The surveys came up with similar results -- that autism has been diagnosed in anywhere between 5.5 per 1,000 and 5.7 per 1,000 children aged 4 to 17. This translates to between one in every 175 to one in every 181 children.

"(The surveys) affirm that autism is a condition of major public health concern that affects many families," Dr. Jose Cordero, director of CDC's National Center on Birth Defects and Developmental Disabilities, told reporters in a telephone briefing.

He said the findings fit in with previous estimates of autism, which were based on local surveys done in Atlanta and New Jersey.

The 1996 Metropolitan Atlanta Developmental Disabilities Surveillance Program survey showed autism had been diagnosed in 3.4 per 1,000 of the 3- to 10-year-olds included, or one in every 296. The 1998 Brick Township, New Jersey survey showed a rate of 6.7 per 1,000 children of the same age, or one in every 166.

None of the surveys pointed to a cause for autism -- a matter of deep controversy in the United States. Some groups have accused the CDC of covering up data that would link autism with vaccines, although studies in several countries have discounted such a link.

"We recognize that parents want answers," Cordero said.

"If children have autism, parents want to know what caused it and how they can lower this risk if they have other children. We share their frustration."

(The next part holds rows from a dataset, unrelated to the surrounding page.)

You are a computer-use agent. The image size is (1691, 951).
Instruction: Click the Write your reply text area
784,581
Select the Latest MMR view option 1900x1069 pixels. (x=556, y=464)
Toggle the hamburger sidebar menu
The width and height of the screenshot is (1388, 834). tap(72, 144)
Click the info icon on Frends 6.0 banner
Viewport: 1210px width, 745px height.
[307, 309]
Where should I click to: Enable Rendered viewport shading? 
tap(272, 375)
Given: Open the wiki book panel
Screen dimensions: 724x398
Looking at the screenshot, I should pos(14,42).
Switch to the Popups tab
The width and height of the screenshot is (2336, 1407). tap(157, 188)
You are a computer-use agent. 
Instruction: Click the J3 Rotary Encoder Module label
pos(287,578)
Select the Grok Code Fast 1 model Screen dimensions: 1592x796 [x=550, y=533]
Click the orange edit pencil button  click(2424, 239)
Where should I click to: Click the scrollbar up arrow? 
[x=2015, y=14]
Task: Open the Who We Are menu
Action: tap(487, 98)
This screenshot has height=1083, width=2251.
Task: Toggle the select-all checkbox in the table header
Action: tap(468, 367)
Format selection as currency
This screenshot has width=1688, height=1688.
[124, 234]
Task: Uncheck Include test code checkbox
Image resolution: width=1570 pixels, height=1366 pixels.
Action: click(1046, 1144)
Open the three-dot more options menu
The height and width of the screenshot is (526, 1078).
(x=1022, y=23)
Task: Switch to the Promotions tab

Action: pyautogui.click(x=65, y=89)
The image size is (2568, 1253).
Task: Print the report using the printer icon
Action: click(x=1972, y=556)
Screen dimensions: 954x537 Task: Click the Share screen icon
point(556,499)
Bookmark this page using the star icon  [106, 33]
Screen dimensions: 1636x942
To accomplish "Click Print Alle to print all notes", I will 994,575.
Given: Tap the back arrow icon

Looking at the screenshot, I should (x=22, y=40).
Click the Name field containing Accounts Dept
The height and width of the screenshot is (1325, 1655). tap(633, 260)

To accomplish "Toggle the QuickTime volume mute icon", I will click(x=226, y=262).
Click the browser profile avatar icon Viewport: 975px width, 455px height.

While there were some differences among age groups, the CDC said the differences were not statistically significant.

"Both surveys indicated that boys were nearly four times more likely to have been diagnosed with autism than girls," the CDC said in the report, published in its weekly report on death and disease.

"Both surveys indicated that Hispanic children were less likely to have an autism diagnosis." The survey could not indicate why that might be.

Laura Schieve, an epidemiologist at the National Center on Birth Defects and Developmental Disabilities who helped conduct the study, said the study could not answer many questions about autism.

"Although often autism can be identified as early as 18 months, many children will not be diagnosed until they get to school," she told the briefing.

And parents of older children could easily have forgotten an early childhood diagnosis, she said.

"After children have received treatment for an extended time, they may show fewer symptoms of autism," she added.

"Also the criteria for autism have been broadened slightly."